The fact is that we know it’s a bad thing to have an angry customer, and we know it’s a good thing to have a happy one, but what are the financial impacts of both? I have had the unique opportunity over the years to be involved in almost all facets of funeral service, from the desire to buy a business, value the business (business valuation), manage it, design financial measures to track performance (accounting and incentive plans), survey those customers, work with succession plans and then sell to the next generation or outside party. When you tie all of these experiences together, it provides an interesting perspective on the true value of a customer at a funeral home, which I would like to share. I start the exercise by suggesting that a business owner should have in hand a valuation of their business. During this exercise, it will be clear to see just what the business value is, particularly on a per-call basis. This is different for every funeral business, but there are some similarities.
Let’s assume for the moment that you have a business valuation conducted, and your business is worth five times your free cash flow, or what is often called EBITDA (earnings before interest, taxes, depreciation and amortization). There are many steps involved in determining your EBITDA, which is a whole other discussion in itself. But the important part here is that we are assuming that your business is worth 5x. For example, if you have $200,000 in free cash, you can assume that the business is worth roughly $1,000,000.
Now let’s assume, for example, your average sale for all calls combined is $4,500. My challenge to you is, how do you track your average sale? Do you utilize software or some other method to know exactly what your average sale is per call type, all calls combined, by arranger, by location, etc.? If not, we need to talk! Let’s now also assume that your variable costs associated with delivering that average sale per call are roughly 30% of the sale. By this, I am simply stating that an additional call (sometimes referred to as an incremental call, where there is no extra labor involved, no additional facility needs, fixed costs, etc.) could bring quite a bit of incremental profit—70% in this example! Now let’s have some fun with this.
Scenario 1, Gaining Extra Volume
Let’s say you gain an extra call through marketing efforts or some other means, and you can clearly say your firm has just increased by one call on top of its normal average annual call volume. If this is the case, and no additional staff or other costs are needed outside of the merchandise for the service rendered; then using our example above, you could say the following: one extra call at $4,500 minus the associated merchandise cost of $1,350 (30%) equals profit of $3,150. If this profit adds directly to the budgeted free cash (EBITDA) of the business, then you could say that $3,150 times the 5x value multiple is the value of the customer in this case or $15,750.
These numbers can be different for each firm. However, we can conclude that if you have a stable operating cash flow and add one more call which requires no additional resources or expenses outside of merchandise, then the profit will most certainly be very high, as it would with any other type of business. How much more volume can you bring in before having to add additional costs and resources such as staffing, facility, vehicles, etc.? Using the model above, if you could add 10 more calls, you may be able to add $157,750 in value! Seem unreal? It is not; it’s just that we don’t look at it this way until it’s time to transfer our business.

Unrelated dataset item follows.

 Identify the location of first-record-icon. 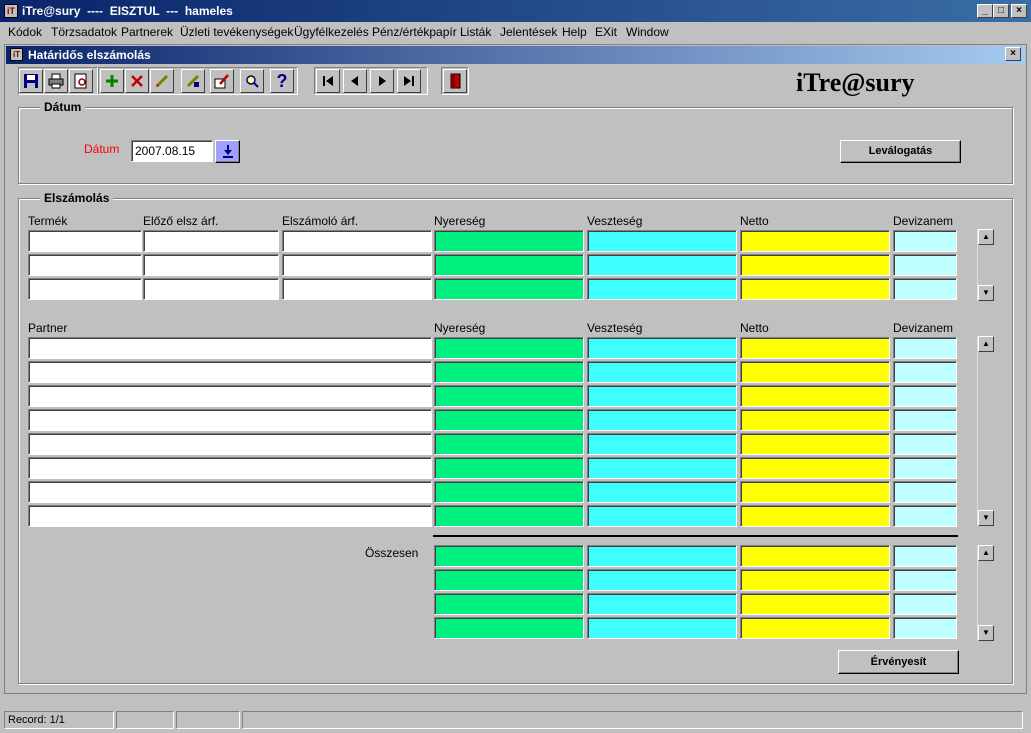
(328, 81).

So start thinking about it now!
Scenario 2, Losing a Call
Let’s now move to the most sobering impact of call value. If we assume, through customer surveying or other method of discovery, that we have lost a call from our normal annual volume, what is the impact? Using the previous example, let’s say we have lost a call, and the average sale is $4,500. If the profit would have been $3,150, and our value multiple is 5x, then it’s easy to again assume that the value of the lost call was $15,750. Now that’s serious, especially if the loss can be attributed to poor arranger performance or other identifiable cause.

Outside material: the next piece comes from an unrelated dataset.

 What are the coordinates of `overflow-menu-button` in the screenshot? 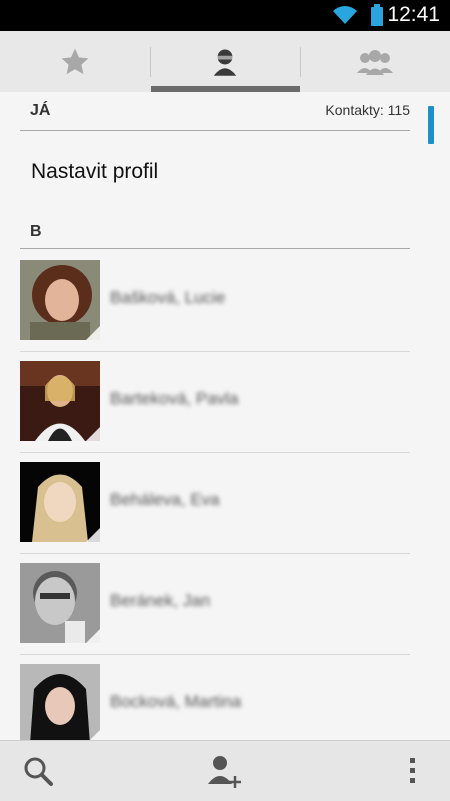 It's located at (412, 771).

If an arranger lost $15,750 of your money, what would you do to avoid further impact on your revenue? Are you surveying your customers on a regular basis? Are you doing regular training? Are you budgeting? Are you sharing these impacts with your staff? The good news is that there are tools available that can help you with these goals.
From this, I think it’s clear not only what the value of a funeral call is but also the importance of protecting each call. Businesses can sometimes be penny wise and pound foolish when it comes to accomplishing this goal. My point is, when you consider the value of calls lost or gained, it’s important to seek guidance in helping maintain if not grow call volume. It could be as simple as implementing a very structured customer satisfaction survey program or perhaps an incentive-based compensation plan, budgeting, annual strategic planning, the list goes on.
I will leave you with a phrase I like that underscores the importance of defining and measuring good results: If you can’t define it, you can’t measure it. If you can’t measure it, you can’t manage it!